Open the module file to examine its code:

modules/langid.nf
// Use langid to predict the language of each input file
process IDENTIFY_LANGUAGE {

    container 'community.wave.seqera.io/library/pip_langid:b2269f456a5629ff'

    input:
    tuple val(meta), path(file)

    output:
    tuple val(meta), path(file), stdout

    script:
    """
    langid < ${file} -l en,de,fr,es,it | sed -E "s/.*\\('([a-z]+)'.*/\\1/" | tr -d '\\n'
    """
}

The input definition uses the same tuple val(meta), path(file) structure we just built in Section 1, so ch_datasheet can feed directly into this process without any adaptation.

The output adds stdout as a third element: this captures the language prediction that langid prints to the console. The sed command strips the probability score and trailing newline, leaving just the two-letter language code.

2.1.1. Add a call to IDENTIFY_LANGUAGE

Include the IDENTIFY_LANGUAGE process module and call it on the datasheet channel:

main.nf
#!/usr/bin/env nextflow

include { COWPY } from './modules/cowpy.nf'
include { IDENTIFY_LANGUAGE } from './modules/langid.nf'

workflow {
    main:
    ch_datasheet = channel.fromPath("./data/datasheet.csv")
        .splitCsv(header: true)
        .map { row ->
            [[id: row.id, character: row.character], row.recording]
        }

    // Run langid to identify the language of each greeting
    IDENTIFY_LANGUAGE(ch_datasheet)
    IDENTIFY_LANGUAGE.out.view()

    COWPY(ch_datasheet)
main.nf
#!/usr/bin/env nextflow

include { COWPY } from './modules/cowpy.nf'

workflow {
    main:
    ch_datasheet = channel.fromPath("./data/datasheet.csv")
        .splitCsv(header: true)
        .map { row ->
            [[id: row.id, character: row.character], row.recording]
        }

    COWPY(ch_datasheet)

The main output of this process is just a string, so there are no output files to publish. Instead, we use IDENTIFY_LANGUAGE.out.view() to view the results of the operation.

2.1.2. Run the workflow

Run the workflow to produce the language identification, using -resume to avoid re-running the COWPY tasks:

nextflow run main.nf -resume
Command output
 N E X T F L O W   ~  version 25.10.4

Launching `main.nf` [voluminous_mcnulty] DSL2 - revision: f9bcfebabb

executor >  local (14)
[5d/dffd4e] COWPY (7)             [100%] 7 of 7, cached: 7 ✔
[4e/f722fe] IDENTIFY_LANGUAGE (7) [100%] 7 of 7 ✔
[[id:sampleA, character:squirrel], /workspaces/training/side-quests/metadata/work/eb/f7148ebdd898fbe1136bec6a714acb/bonjour.txt, fr]
[[id:sampleB, character:tux], /workspaces/training/side-quests/metadata/work/16/71d72410952c22cd0086d9bca03680/guten_tag.txt, de]
[[id:sampleD, character:turkey], /workspaces/training/side-quests/metadata/work/c4/b7562adddc1cc0b7d414ec45d436eb/hello.txt, en]
[[id:sampleC, character:sheep], /workspaces/training/side-quests/metadata/work/ea/04f5d979429e4455e14b9242fb3b45/hallo.txt, de]
[[id:sampleF, character:moose], /workspaces/training/side-quests/metadata/work/5a/6c2b84bf8fadb98e28e216426be079/salut.txt, fr]
[[id:sampleE, character:stegosaurus], /workspaces/training/side-quests/metadata/work/af/ee7c69bcab891c40d0529305f6b9e7/hola.txt, es]
[[id:sampleG, character:turtle], /workspaces/training/side-quests/metadata/work/4e/f722fe47271ba7ebcd69afa42964ca/ciao.txt, it]

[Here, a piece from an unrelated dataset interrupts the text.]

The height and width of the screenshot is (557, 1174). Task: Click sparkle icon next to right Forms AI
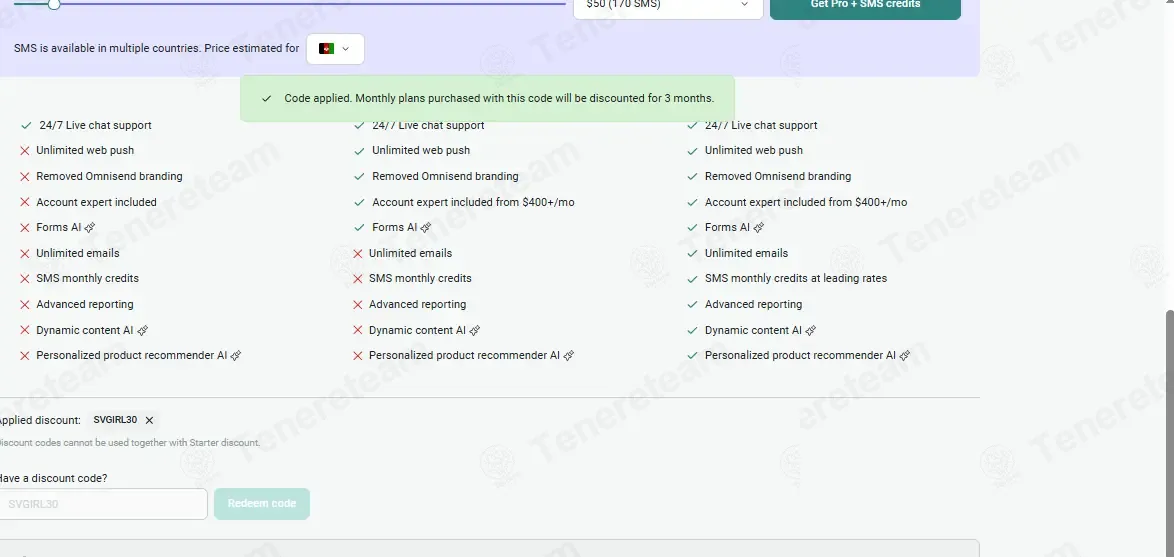pos(758,228)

We now have a language prediction for each file in the dataset.

Note that the output tuple is composed of [meta, file, lang_id], meaning the meta map and file are carried through alongside the new result.

Note

This pattern of keeping the meta map associated with results makes it easier to join results across channels later on. You can't rely on the order of items in channels to associate data correctly. You must use keys instead. Meta maps provide an ideal structure for this purpose.

This use case is explored in detail in the Splitting & Grouping side quest.

2.2. Augment metadata with process outputs

The language prediction is itself metadata about the data in the file. Rather than keeping it as a separate element, let's fold it back into the meta map.

2.2.1. Create a new and expanded meta map

We can create a new meta map to replace the original one using the Groovy + operator:

main.nf
    // Run langid to identify the language of each greeting
    IDENTIFY_LANGUAGE(ch_datasheet)
    IDENTIFY_LANGUAGE.out
        .map { meta, file, lang_id ->
            [meta + [lang: lang_id], file]
        }
        .view()
main.nf
    // Run langid to identify the language of each greeting
    IDENTIFY_LANGUAGE(ch_datasheet)
    IDENTIFY_LANGUAGE.out.view()

The heart of this operation is meta + [lang: lang_id].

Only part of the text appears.